■ Exercise set:
• 1. Reproduce the passage on South African Airways, everything from "South African Airways" down to "on taxpayers’ money.".
• 2. Pick up the passage on South African Airways after its last sentence and continue writing it.

■ Passage for review:
__________________________________________________

South African Airways (SAA) draws flak for everything: from its service and personnel to its obviously bankrupt state. Much of that criticism is deserved but, at the same time, there are many competent, professional people working in the airline which, as international awards show, is still the best in Africa.
We report today on a secret plan to axe almost 20% of the airline’s routes, meaning about 700 local and international flights stand to be cut. Many SAA staffers, from pilots to cabin crew and office personnel, could lose their jobs – a tragedy in the present economic climate.
However, there can be no denying that strong medicine is needed if the ailing company is to be nursed back to health … and specifically to a state where it is no longer a drain on taxpayers’ money.
There has been some criticism of another tentative government plan to sell off shares in Telkom to fund a R10 billion injection for SAA, with opponents saying that a profitable parastatal or partly privatised state entity should not be used to support an unprofitable one.

__________________________________________________

■ Provided information:
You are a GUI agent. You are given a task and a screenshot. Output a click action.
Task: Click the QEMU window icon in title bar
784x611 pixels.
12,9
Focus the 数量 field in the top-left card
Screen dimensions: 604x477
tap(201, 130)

__________________________________________________

■ Outputs by task:
• 1.
South African Airways (SAA) draws flak for everything: from its service and personnel to its obviously bankrupt state. Much of that criticism is deserved but, at the same time, there are many competent, professional people working in the airline which, as international awards show, is still the best in Africa.
We report today on a secret plan to axe almost 20% of the airline’s routes, meaning about 700 local and international flights stand to be cut. Many SAA staffers, from pilots to cabin crew and office personnel, could lose their jobs – a tragedy in the present economic climate.
However, there can be no denying that strong medicine is needed if the ailing company is to be nursed back to health … and specifically to a state where it is no longer a drain on taxpayers’ money.

• 2.
But as long as that R10 billion is marked as the final bailout and as long as the harsh measures are taken, we see some light at the end of the tunnel. There is overstaffing within the airline and a number of unprofitable routes were started to satisfy government – both past and present – egos.
There is also no doubt that SAA board chairperson Dudu Myeni has been a one-person financial wrecking ball: she has forced out talented and capable managers, as well as interfered in a questionable manner in aircraft fleet matters, SAA is heading for turbulence, but with a clear flight plan and steady hands at the controls, it can emerge into clear financial skies and, once again, fly high.